EXCERPTED TEXT:

───

BenchmarkTools for benchmarking thread scalability of functions

gerhardu · September 3, 2022, 12:49am

I use BenchmarkTools.jl to benchmark functions in my code. That works great!
But what I am missing is a good interface to analyze thread scalability. Is there an option in BenchmarkTools.jl or another package?

As far as I know, the number of threads cannot be changed during execution time.
Therefore, I wrote a script that starts second julia script several times using increasing number of threads. The second script benchmarks my function and writes the result to a file.
At the end, I plot the benchmark results from the file to get an idea of the performance for different number of threads. That work, but is elaborate. Has anyone a suggestion how to make this better?

───

EXTRACTED ENTRIES:
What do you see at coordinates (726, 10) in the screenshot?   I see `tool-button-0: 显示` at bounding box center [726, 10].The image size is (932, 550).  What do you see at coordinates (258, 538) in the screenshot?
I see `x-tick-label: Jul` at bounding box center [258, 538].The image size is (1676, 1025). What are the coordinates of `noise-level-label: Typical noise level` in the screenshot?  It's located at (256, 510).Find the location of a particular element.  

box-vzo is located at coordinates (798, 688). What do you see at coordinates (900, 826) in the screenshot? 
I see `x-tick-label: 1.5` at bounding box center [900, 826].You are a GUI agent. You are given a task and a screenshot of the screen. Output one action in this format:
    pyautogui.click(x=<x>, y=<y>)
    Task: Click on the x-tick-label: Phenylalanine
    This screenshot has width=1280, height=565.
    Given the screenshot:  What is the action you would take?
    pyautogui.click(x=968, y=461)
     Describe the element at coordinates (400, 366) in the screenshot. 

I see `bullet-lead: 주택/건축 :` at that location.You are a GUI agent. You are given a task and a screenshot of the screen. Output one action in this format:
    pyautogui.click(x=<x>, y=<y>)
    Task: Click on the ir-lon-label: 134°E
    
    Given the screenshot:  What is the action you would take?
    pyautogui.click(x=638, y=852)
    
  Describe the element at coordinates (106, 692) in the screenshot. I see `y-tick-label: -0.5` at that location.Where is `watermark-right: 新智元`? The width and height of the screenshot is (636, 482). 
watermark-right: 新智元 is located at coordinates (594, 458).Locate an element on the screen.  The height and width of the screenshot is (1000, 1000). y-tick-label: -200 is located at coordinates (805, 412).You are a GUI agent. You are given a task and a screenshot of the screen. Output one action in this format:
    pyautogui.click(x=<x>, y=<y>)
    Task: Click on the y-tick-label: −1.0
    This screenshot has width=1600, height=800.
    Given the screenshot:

───

EXERCISE 1:
From the forum post on thread scalability, copy the text starting with "gerhardu · September" and going on through "make this better?".
EXERCISE 2:
In the forum post on thread scalability, rewrite the paragraph beginning "As far as I know" as a short bulleted list that keeps its main facts.
EXERCISE 3:
According to the forum post on thread scalability, what does the second script do with its benchmark result?

RESPONSE 1:
gerhardu · September 3, 2022, 12:49am

I use BenchmarkTools.jl to benchmark functions in my code. That works great!
But what I am missing is a good interface to analyze thread scalability. Is there an option in BenchmarkTools.jl or another package?

As far as I know, the number of threads cannot be changed during execution time.
Therefore, I wrote a script that starts second julia script several times using increasing number of threads. The second script benchmarks my function and writes the result to a file.
At the end, I plot the benchmark results from the file to get an idea of the performance for different number of threads. That work, but is elaborate. Has anyone a suggestion how to make this better?

RESPONSE 2:
- The number of threads apparently cannot be changed during execution.
- A script starts a second Julia script several times, using an increasing number of threads.
- The second script benchmarks the function and writes the result to a file.
- The results in the file are plotted to show performance for different numbers of threads.
- This approach works but is elaborate, and the post asks for suggestions to improve it.

RESPONSE 3:
It writes the result to a file.